The Plymouth CR-8 was a class of 4-axle B'B' centre cab locomotive, built by Plymouth Locomotive Works in the United States, several of which were used on industrial sites.

Ten units (CR-8b) were briefly operated in Thailand in the mid-1960s. During the Vietnam War they were operated by the US Army in South Vietnam, and afterward became entered Vietnam Railways service as class D10H. A second class of Chinese-built locomotives, classed DFH21, have operated as D10H in Vietnam from around 1980 onwards.

==History and design==
The CR-8 class was available in weights from 45 to 65 ST, with installed power ranging from 400 to 1000 hp using hydraulic twin engines via a cardan shaft final drive, in gauges from to .

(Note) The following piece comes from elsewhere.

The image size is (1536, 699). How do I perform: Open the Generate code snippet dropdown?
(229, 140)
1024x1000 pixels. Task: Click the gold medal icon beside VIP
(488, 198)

The gauge American locomotives used in Vietnam used two General Motors 12V71 two stroke V12 engines.

The locomotives were originally thought to have been operated on the Royal State Railways of Siam (RSR) as numbers 2001-2010 beginning in 1963 or 1964. They were transferred to South Vietnam in the late 1960s during the US involvement in the Vietnam War, and operated as numbers 1988 to 1997 by the US Army. After the war's end in 1975 they were reclassified D10H and renumbered 31 to 40 by Vietnam Railways.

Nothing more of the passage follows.